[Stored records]
•••

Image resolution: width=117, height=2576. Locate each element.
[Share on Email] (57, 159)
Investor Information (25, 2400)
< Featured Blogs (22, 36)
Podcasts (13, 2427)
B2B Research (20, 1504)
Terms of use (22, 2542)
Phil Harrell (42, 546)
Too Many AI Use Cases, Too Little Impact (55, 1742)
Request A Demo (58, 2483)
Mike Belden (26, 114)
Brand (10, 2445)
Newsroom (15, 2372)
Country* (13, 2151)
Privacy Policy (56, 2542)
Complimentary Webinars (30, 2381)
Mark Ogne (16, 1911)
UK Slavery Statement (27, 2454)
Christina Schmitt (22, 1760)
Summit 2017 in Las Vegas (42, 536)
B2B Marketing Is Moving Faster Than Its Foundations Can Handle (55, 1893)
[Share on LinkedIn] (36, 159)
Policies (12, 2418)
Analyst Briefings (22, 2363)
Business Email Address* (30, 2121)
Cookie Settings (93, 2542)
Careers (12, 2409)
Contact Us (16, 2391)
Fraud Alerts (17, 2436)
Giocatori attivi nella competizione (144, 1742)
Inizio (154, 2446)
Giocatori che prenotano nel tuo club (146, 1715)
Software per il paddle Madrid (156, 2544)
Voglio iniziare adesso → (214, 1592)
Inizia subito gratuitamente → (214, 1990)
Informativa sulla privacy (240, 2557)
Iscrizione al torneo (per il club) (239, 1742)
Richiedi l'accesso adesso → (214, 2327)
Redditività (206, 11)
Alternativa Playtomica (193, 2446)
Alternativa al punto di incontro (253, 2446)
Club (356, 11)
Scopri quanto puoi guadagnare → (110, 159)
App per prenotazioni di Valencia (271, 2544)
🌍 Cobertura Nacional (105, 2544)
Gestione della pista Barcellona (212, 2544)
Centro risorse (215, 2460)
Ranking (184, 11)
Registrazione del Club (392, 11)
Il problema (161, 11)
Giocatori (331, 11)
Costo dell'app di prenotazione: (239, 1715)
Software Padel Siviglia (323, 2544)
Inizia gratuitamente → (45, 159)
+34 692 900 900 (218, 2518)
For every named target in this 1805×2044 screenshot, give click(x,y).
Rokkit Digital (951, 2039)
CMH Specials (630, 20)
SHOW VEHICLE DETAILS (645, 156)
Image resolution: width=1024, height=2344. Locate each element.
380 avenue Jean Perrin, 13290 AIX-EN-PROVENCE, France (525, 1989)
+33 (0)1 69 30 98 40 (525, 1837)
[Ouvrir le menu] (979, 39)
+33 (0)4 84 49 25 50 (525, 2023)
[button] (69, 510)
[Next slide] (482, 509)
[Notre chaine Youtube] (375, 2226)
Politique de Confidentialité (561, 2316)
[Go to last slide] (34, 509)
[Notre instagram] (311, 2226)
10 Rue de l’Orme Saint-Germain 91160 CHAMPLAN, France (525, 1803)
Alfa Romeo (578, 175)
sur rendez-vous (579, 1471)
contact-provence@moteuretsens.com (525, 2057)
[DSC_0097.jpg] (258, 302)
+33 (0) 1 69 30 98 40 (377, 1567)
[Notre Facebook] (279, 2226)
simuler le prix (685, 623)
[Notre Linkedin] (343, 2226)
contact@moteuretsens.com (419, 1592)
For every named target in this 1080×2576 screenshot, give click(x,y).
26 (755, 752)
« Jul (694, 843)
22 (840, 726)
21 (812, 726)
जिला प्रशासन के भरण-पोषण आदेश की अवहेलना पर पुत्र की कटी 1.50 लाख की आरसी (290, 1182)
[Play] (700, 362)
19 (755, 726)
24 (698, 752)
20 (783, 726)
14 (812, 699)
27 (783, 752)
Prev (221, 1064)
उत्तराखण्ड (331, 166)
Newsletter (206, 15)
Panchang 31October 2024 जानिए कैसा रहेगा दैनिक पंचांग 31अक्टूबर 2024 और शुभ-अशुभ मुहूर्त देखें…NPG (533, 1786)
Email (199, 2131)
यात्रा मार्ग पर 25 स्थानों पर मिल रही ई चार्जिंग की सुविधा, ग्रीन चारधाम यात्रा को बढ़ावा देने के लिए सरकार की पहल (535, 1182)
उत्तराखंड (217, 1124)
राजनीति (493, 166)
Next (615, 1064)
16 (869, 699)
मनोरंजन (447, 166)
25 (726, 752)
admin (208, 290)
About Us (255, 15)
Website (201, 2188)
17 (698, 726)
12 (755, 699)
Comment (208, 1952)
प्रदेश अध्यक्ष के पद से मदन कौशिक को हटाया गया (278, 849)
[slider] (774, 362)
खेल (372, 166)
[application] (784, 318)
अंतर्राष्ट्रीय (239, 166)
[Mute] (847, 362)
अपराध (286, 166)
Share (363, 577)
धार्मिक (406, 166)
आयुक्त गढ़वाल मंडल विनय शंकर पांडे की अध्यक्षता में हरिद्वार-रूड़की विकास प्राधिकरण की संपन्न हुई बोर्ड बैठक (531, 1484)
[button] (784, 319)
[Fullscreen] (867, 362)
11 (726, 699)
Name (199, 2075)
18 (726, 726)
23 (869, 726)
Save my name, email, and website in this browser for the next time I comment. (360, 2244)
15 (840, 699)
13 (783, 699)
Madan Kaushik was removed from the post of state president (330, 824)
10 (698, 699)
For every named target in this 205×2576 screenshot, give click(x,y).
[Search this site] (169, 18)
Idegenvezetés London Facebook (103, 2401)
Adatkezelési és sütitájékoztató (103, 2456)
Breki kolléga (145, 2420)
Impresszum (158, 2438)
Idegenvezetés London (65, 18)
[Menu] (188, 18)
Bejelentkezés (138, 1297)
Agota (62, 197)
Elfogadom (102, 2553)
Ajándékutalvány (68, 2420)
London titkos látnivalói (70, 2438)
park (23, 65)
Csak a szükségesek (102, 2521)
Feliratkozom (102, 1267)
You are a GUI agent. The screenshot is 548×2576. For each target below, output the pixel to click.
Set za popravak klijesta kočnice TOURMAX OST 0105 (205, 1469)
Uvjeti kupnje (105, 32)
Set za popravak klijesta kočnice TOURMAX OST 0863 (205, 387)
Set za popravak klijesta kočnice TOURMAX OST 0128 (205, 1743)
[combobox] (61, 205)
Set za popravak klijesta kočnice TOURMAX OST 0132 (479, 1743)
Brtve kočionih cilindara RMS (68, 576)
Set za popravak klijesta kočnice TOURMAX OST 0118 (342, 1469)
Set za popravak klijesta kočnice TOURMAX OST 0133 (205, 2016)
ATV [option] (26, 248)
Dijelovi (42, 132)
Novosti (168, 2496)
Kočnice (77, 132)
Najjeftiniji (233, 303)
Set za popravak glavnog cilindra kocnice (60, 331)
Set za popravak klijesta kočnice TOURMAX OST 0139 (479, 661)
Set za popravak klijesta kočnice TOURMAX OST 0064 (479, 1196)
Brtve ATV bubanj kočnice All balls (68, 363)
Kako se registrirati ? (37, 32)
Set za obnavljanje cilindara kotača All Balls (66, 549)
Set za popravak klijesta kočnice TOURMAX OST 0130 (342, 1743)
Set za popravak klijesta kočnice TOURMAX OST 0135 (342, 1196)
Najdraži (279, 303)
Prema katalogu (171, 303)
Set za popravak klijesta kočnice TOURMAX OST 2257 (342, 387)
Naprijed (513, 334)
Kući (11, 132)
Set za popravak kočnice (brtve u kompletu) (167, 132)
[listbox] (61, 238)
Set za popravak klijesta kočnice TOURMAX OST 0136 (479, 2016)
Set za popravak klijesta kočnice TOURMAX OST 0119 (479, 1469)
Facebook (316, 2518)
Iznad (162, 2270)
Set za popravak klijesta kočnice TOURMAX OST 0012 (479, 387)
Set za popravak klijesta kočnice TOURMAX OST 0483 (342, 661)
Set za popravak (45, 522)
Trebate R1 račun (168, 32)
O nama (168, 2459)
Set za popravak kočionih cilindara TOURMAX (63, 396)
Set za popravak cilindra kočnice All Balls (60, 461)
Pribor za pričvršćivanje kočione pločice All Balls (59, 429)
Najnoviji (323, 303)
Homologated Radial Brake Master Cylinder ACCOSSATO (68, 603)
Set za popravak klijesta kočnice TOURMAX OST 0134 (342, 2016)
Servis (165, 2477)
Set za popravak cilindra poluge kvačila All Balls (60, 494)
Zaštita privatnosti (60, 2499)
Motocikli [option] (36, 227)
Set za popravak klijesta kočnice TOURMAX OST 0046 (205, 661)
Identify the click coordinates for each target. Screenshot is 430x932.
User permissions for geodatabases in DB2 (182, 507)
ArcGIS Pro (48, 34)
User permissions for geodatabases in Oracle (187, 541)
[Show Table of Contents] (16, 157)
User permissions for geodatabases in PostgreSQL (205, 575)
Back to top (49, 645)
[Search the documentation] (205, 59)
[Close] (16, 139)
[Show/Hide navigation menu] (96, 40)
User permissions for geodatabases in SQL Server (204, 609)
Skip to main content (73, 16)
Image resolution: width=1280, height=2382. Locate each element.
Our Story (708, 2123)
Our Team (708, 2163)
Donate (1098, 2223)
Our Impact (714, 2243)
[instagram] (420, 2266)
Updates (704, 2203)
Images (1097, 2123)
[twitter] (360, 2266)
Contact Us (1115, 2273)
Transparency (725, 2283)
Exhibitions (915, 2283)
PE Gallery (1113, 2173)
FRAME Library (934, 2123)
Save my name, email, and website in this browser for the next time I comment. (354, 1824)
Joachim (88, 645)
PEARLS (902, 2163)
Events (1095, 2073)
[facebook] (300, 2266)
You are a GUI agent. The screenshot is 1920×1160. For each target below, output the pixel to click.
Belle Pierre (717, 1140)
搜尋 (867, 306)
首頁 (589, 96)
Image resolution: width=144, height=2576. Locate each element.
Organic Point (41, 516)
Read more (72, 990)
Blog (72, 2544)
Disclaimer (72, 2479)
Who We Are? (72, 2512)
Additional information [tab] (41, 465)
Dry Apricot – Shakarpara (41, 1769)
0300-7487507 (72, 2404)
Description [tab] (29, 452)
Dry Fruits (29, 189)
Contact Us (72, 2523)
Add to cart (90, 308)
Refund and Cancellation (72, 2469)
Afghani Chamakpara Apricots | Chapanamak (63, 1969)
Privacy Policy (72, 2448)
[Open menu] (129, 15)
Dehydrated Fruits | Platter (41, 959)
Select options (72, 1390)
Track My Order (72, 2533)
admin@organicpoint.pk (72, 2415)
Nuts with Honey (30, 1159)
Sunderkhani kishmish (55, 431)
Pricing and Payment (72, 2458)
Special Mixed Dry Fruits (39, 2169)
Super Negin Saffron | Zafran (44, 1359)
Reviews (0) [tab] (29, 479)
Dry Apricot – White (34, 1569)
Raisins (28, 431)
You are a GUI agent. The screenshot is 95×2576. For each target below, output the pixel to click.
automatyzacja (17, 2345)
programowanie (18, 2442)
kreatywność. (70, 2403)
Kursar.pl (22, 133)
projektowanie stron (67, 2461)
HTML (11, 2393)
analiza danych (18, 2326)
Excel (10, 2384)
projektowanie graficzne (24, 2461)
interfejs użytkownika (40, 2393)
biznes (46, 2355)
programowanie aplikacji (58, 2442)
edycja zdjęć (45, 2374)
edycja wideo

•••

**Work order**
Beginning at the first line of the data above, retype each line until you reach the line containing "Alternativa al punto di incontro (253, 2446)", and include that one too. Add nothing else.

**Task answer**
Image resolution: width=117, height=2576. Locate each element.
[Share on Email] (57, 159)
Investor Information (25, 2400)
< Featured Blogs (22, 36)
Podcasts (13, 2427)
B2B Research (20, 1504)
Terms of use (22, 2542)
Phil Harrell (42, 546)
Too Many AI Use Cases, Too Little Impact (55, 1742)
Request A Demo (58, 2483)
Mike Belden (26, 114)
Brand (10, 2445)
Newsroom (15, 2372)
Country* (13, 2151)
Privacy Policy (56, 2542)
Complimentary Webinars (30, 2381)
Mark Ogne (16, 1911)
UK Slavery Statement (27, 2454)
Christina Schmitt (22, 1760)
Summit 2017 in Las Vegas (42, 536)
B2B Marketing Is Moving Faster Than Its Foundations Can Handle (55, 1893)
[Share on LinkedIn] (36, 159)
Policies (12, 2418)
Analyst Briefings (22, 2363)
Business Email Address* (30, 2121)
Cookie Settings (93, 2542)
Careers (12, 2409)
Contact Us (16, 2391)
Fraud Alerts (17, 2436)
Giocatori attivi nella competizione (144, 1742)
Inizio (154, 2446)
Giocatori che prenotano nel tuo club (146, 1715)
Software per il paddle Madrid (156, 2544)
Voglio iniziare adesso → (214, 1592)
Inizia subito gratuitamente → (214, 1990)
Informativa sulla privacy (240, 2557)
Iscrizione al torneo (per il club) (239, 1742)
Richiedi l'accesso adesso → (214, 2327)
Redditività (206, 11)
Alternativa Playtomica (193, 2446)
Alternativa al punto di incontro (253, 2446)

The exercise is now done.